We instructed the annotators to assume that they were chatting with a friend who is a native speaker of Hindi (or Gujarati, Bengali, Tamil) but also speaks English well (typically, because English was the language in which the friend did most of his/her education). To explain the idea of code-mixing, we showed them example utterances where it was natural for the user to mix English words while chatting in the native language. They were then shown an English utterance from the DSTC2 dataset and asked to create its code-mixed translation in the native language keeping the above code-mixed examples in mind. They were asked to use Roman script irrespective of whether the word being used belongs to English or the native language (in particular, they were clearly instructed to not use the native language’s script). As expected, we observed that while translating, the annotators tend to retain some difficult-to-translate and colloquially relevant English words as it is. The annotators were also clearly instructed to refrain from producing pure translations (i.e., they were asked to not try hard to translate English words which they would typically not translate in an informal conversation). Also, the annotators were instructed to retain the placeholder words ([AREA], [CUISINE], etc.) as it is and not translate them.

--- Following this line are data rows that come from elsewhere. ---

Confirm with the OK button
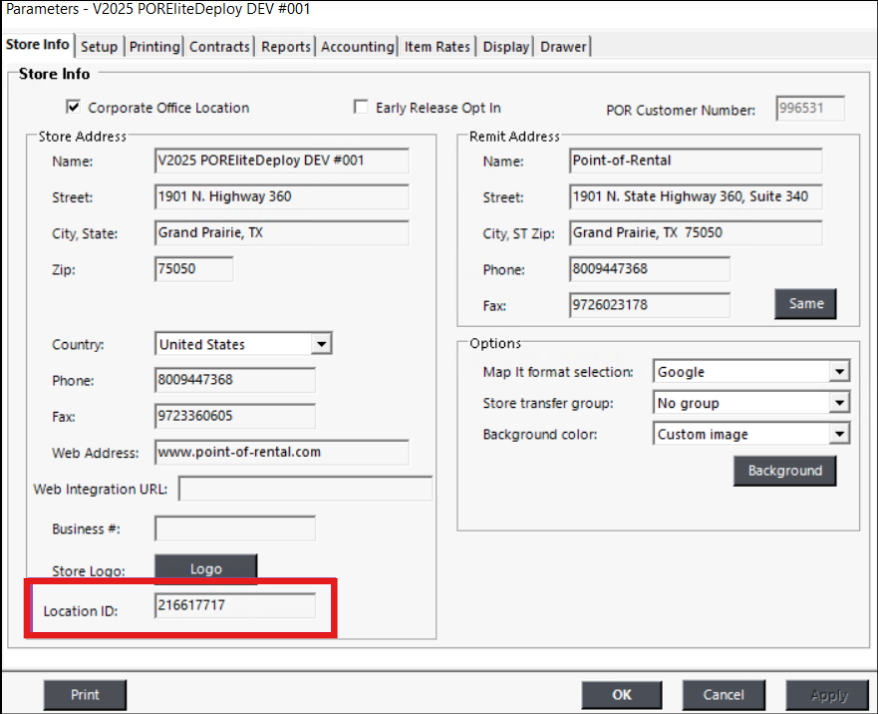The image size is (878, 714). point(622,695)
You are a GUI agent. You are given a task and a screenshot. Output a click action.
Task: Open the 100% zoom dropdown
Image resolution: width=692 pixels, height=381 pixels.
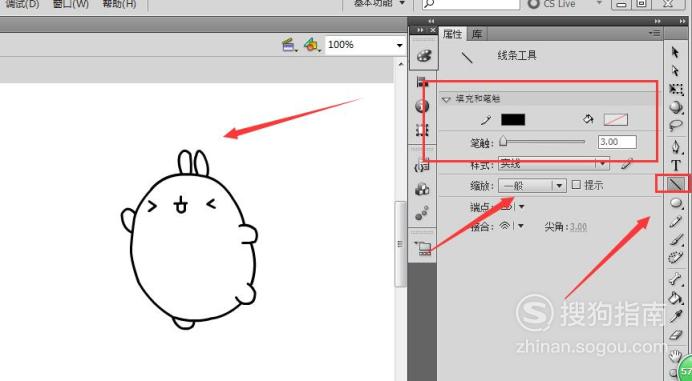365,45
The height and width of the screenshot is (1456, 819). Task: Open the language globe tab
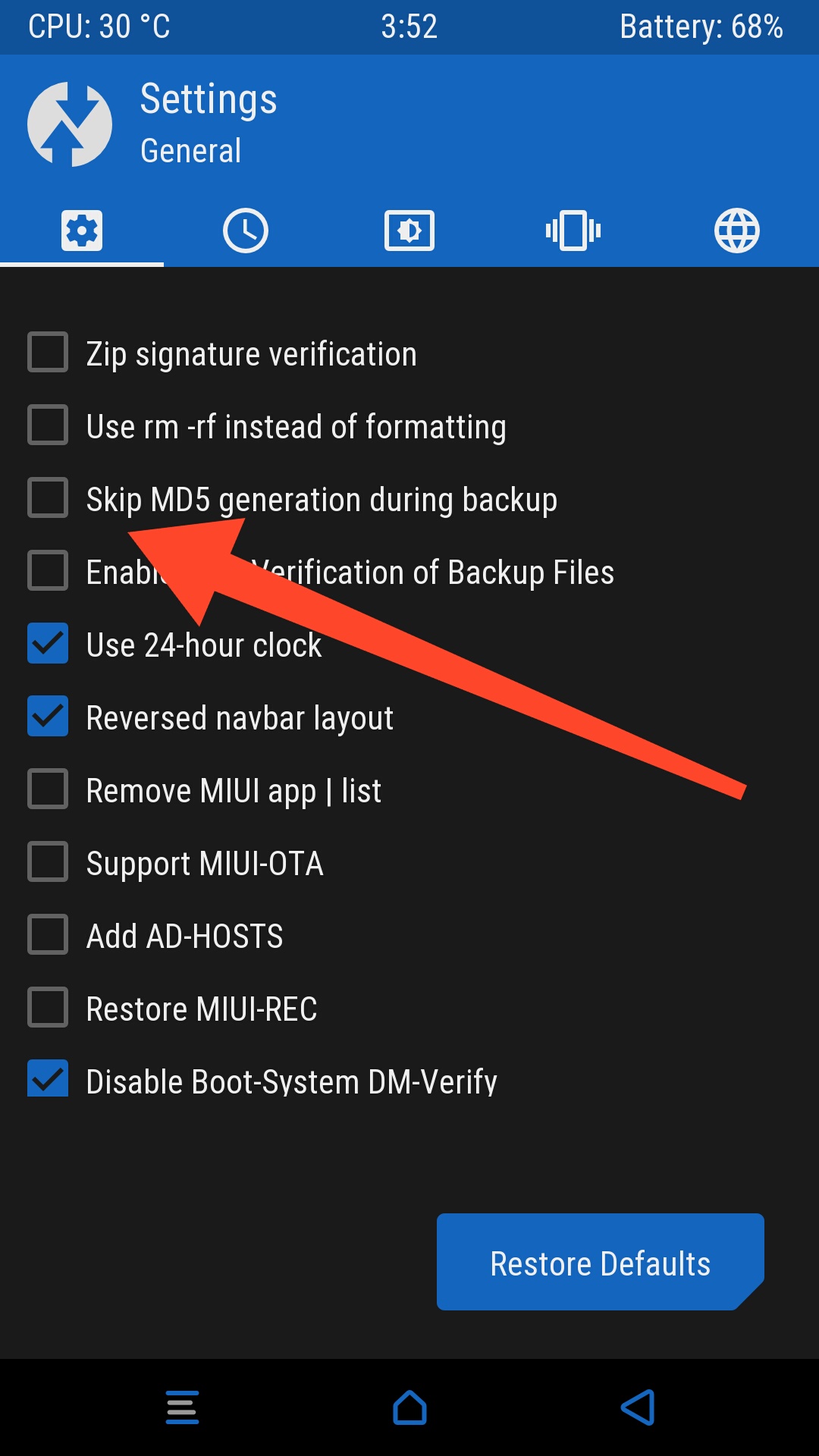[737, 231]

We used Amazon Mechanical Turk (AMT) as the platform for crowdsourcing. Each Human Intelligence Task (HIT) required the user to give code-mixed translations of 5 utterances and was priced at $0.2. Once we collected the code-mixed translations of all the utterance templates that were extracted using the procedure described in the previous subsection, we then instantiated them into proper sentences by replacing the placeholders ([AREA], [CUISINE], etc.) with the corresponding entities as present in the original DSTC2 dataset. For every dialog in the original DSTC2 dataset, every utterance was then replaced by its code-mixed translation resulting in an end-to-end code-mixed conversation.

In-house Workers Evaluators Avg. Age 25.2 24.6 Gender Female 33.3% 25.0% Male 66.7% 75.0% Highest Education Undergraduate 25.0% 33.3% Graduate 41.7% 33.3% Postgraduate 33.3% 33.3% English Medium Schooling Yes 100% 100% No 0% 0% Frequency of English usage Frequently 75.0% 91.7% Occasionally 25.0% 8.3% Rarely 0% 0% Frequency of native language usage Frequently 100% 91.7% Occasionally 0% 8.3% Rarely 0% 0%
Table 4: Demographic details of the in-house workers and the human evaluators.
Datasets Colloquialism Intelligibility Coherent Hi-DSTC2 4.20 4.06 4.21 Be-DSTC2 4.07 4.05 4.11 Gu-DSTC2 3.66 3.60 3.76 Ta-DSTC2 4.17 3.96 3.93
Table 5: Average human ratings for different metrics.

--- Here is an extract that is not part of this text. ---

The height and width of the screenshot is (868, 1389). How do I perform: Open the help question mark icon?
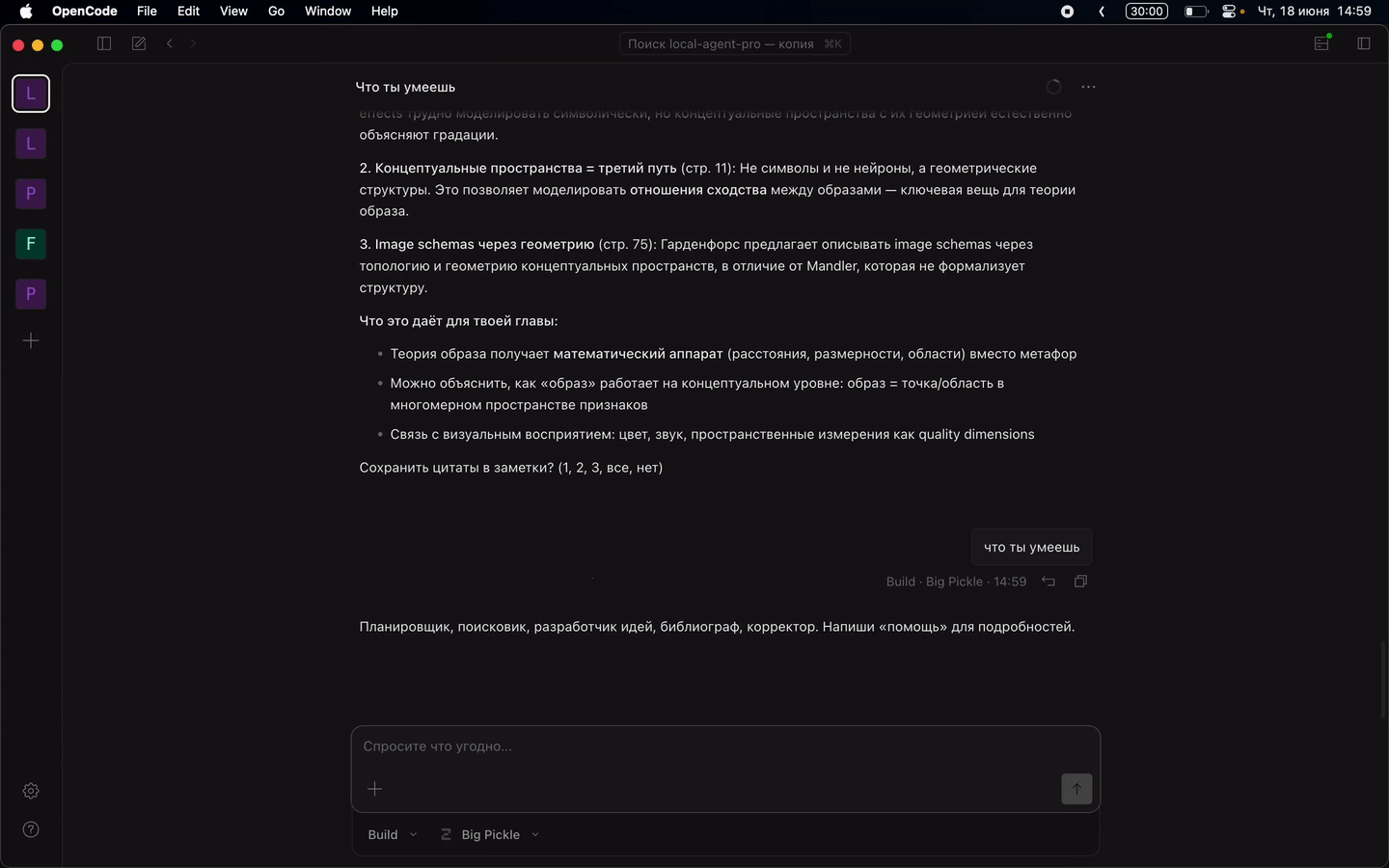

4.3 Evaluating the Collected Dataset

We did evaluations at two levels. The first evaluation was at the level of utterances wherein if the code-mixed translation of an utterance was obtained via crowdsourcing, then we got this translation verified by in-house evaluators. The evaluators were asked to check if (i) the translation was faithful to the source sentence, (ii) the code-mixing was natural and not forced and (iii) all translations used Roman script and not the native language’s script. Any utterance which was flagged as erroneous by the evaluator was again crowdsourced and a new translation was solicited from AMT workers. If a worker’s utterances were flagged erroneous often then we barred him/her from doing any more tasks.

As mentioned in the previous section, once we collected such verified translations for all the utterance templates, we instantiated them and created complete end-to-end dialogs containing code-mixed utterances. Once the entire dialog was constructed, we conducted a separate human evaluation wherein we asked 12 in-house evaluators (3 evaluators per language) to read 100 code-mixed dialogs (entire dialogs as opposed to just some utterances) from each language and rate them on three metrics namely colloquialism, intelligibility and coherence on a scale of 1 (very poor) to 5 (very good) as defined below.

  • Colloquialism: To check if the code-mixing was colloquial throughout the dialog and not forced.

  • Intelligibility: To check if the entire dialog could be easily understood by a bilingual speaker who could speak the native language as well as English.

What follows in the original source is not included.